Euro unter Abwärtsdruck – US-Dollar legt zu

Der Euro hat am Freitag an Wert verloren, als die Europäische Zentralbank (EZB) den Referenzkurs auf 1,1862 US-Dollar festsetzte. Noch am Donnerstag lag dieser bei 1,1874 US-Dollar. Dies bedeutet, dass man für einen Dollar 0,8430 Euro bezahlen musste, während es am Vortag noch 0,8421 Euro waren.
Auch im Verhältnis zu anderen wichtigen Währungen zeigten sich leichte Veränderungen. Gegenüber dem britischen Pfund wurde der Euro zu 0,87160 bewertet, während er am Vortag bei 0,87110 lag.
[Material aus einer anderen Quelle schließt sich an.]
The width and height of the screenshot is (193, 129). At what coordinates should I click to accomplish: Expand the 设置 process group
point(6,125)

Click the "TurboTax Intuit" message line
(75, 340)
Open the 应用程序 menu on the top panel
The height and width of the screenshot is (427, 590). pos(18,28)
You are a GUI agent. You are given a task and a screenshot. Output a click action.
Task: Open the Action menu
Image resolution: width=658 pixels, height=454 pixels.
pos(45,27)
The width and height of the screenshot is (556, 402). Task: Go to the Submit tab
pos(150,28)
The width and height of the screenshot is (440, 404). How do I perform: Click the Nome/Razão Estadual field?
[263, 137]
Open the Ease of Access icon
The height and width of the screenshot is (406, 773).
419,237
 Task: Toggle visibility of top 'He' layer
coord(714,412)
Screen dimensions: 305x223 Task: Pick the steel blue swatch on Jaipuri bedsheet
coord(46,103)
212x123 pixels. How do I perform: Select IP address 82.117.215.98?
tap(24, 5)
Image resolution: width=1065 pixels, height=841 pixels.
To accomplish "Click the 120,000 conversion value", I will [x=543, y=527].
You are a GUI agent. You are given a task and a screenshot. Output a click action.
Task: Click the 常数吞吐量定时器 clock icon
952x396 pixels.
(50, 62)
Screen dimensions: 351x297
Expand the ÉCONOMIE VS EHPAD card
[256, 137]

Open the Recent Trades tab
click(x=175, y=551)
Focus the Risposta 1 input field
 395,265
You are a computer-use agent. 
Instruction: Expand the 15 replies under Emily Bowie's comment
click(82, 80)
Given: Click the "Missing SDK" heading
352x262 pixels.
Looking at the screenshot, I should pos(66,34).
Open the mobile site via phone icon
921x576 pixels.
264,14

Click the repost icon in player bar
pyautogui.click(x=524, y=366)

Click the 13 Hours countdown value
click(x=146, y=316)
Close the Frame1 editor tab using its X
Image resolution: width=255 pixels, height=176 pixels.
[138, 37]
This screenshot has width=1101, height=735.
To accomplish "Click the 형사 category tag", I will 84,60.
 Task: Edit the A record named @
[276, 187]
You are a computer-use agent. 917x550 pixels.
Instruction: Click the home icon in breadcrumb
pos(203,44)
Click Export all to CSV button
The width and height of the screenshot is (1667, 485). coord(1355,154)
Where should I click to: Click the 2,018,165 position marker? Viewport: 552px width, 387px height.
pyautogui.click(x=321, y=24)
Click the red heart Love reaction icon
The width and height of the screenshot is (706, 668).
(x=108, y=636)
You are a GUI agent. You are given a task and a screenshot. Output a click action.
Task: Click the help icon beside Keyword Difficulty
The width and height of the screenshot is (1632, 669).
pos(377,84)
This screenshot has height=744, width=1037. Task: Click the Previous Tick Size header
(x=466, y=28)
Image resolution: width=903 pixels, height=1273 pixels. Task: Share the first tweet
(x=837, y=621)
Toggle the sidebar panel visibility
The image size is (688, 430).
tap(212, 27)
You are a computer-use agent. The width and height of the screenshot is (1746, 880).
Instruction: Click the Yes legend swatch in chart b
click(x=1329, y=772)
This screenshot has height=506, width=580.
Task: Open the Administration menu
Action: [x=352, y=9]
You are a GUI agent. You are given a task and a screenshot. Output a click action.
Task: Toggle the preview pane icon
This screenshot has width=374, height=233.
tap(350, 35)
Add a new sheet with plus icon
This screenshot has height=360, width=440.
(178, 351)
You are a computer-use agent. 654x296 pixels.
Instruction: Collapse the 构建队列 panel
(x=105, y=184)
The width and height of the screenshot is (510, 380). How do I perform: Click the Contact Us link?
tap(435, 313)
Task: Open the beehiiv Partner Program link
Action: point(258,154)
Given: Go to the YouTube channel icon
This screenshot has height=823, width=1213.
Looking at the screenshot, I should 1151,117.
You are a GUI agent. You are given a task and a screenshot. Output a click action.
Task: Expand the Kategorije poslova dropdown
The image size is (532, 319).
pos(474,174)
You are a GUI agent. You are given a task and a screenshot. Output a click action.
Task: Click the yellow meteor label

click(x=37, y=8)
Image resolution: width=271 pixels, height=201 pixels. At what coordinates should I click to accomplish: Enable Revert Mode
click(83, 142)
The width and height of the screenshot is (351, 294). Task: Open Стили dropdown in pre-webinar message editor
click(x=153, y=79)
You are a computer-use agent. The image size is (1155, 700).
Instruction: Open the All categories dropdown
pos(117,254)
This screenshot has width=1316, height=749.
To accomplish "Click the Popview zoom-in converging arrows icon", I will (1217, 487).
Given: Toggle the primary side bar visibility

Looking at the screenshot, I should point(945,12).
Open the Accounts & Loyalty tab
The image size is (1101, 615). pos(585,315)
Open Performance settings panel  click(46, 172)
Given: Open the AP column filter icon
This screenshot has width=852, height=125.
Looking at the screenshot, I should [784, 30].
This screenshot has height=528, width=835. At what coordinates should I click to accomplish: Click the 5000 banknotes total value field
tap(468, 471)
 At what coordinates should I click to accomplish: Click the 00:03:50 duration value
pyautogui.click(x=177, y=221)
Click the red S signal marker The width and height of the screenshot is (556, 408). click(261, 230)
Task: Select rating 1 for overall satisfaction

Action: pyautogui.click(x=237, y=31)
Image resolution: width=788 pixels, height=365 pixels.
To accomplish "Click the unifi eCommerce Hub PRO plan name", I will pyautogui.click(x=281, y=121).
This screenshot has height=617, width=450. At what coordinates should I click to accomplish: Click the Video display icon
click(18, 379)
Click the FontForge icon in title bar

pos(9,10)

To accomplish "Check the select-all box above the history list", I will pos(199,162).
Die japanische Währung notierte den Euro bei 181,83 Yen, nachdem am Donnerstag noch 182,52 Yen verzeichnet wurden.
Der Wechselkurs zum Schweizer Franken fiel ebenfalls, von zuvor 0,9142 auf 0,9121. Die Bewegungen der Währungskurse spiegeln die Dynamiken und Unsicherheiten der internationalen Finanzmärkte wider, die gerade in unsicheren Zeiten für Aufregung auf den Devisenmärkten sorgen können.